__Dataset entries__:
[start]

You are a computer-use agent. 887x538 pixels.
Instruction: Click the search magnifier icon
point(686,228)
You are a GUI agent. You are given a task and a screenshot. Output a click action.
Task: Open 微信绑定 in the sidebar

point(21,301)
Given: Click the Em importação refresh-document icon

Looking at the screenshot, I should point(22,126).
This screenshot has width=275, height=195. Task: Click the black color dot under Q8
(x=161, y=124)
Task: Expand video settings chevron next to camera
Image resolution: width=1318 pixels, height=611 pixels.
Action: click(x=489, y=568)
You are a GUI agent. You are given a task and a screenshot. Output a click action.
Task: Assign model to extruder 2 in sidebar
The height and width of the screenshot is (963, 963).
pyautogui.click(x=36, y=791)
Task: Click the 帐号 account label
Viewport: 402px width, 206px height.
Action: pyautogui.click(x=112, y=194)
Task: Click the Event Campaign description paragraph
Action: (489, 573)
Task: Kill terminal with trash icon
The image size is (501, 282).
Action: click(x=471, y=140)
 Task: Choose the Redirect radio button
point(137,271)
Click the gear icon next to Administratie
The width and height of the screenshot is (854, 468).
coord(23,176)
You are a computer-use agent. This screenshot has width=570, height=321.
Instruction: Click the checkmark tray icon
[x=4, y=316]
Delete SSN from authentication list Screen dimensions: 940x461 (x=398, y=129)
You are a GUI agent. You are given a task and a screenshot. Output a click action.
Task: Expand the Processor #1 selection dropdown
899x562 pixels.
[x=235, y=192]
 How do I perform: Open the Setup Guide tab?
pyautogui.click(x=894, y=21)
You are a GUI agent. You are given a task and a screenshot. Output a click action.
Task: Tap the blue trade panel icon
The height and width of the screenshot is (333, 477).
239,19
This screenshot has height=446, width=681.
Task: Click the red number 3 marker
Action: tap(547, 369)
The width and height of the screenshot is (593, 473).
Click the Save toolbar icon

[end]

__GIVEN EXERCISE__:
Copy out the lines of all the records above verbatim.

__SOLUTION FOR THIS TASK__:
You are a computer-use agent. 887x538 pixels.
Instruction: Click the search magnifier icon
point(686,228)
You are a GUI agent. You are given a task and a screenshot. Output a click action.
Task: Open 微信绑定 in the sidebar

point(21,301)
Given: Click the Em importação refresh-document icon

Looking at the screenshot, I should point(22,126).
This screenshot has width=275, height=195. Task: Click the black color dot under Q8
(x=161, y=124)
Task: Expand video settings chevron next to camera
Image resolution: width=1318 pixels, height=611 pixels.
Action: click(x=489, y=568)
You are a GUI agent. You are given a task and a screenshot. Output a click action.
Task: Assign model to extruder 2 in sidebar
The height and width of the screenshot is (963, 963).
pyautogui.click(x=36, y=791)
Task: Click the 帐号 account label
Viewport: 402px width, 206px height.
Action: pyautogui.click(x=112, y=194)
Task: Click the Event Campaign description paragraph
Action: (489, 573)
Task: Kill terminal with trash icon
The image size is (501, 282).
Action: click(x=471, y=140)
 Task: Choose the Redirect radio button
point(137,271)
Click the gear icon next to Administratie
The width and height of the screenshot is (854, 468).
coord(23,176)
You are a computer-use agent. This screenshot has width=570, height=321.
Instruction: Click the checkmark tray icon
[x=4, y=316]
Delete SSN from authentication list Screen dimensions: 940x461 (x=398, y=129)
You are a GUI agent. You are given a task and a screenshot. Output a click action.
Task: Expand the Processor #1 selection dropdown
899x562 pixels.
[x=235, y=192]
 How do I perform: Open the Setup Guide tab?
pyautogui.click(x=894, y=21)
You are a GUI agent. You are given a task and a screenshot. Output a click action.
Task: Tap the blue trade panel icon
The height and width of the screenshot is (333, 477).
239,19
This screenshot has height=446, width=681.
Task: Click the red number 3 marker
Action: tap(547, 369)
The width and height of the screenshot is (593, 473).
Click the Save toolbar icon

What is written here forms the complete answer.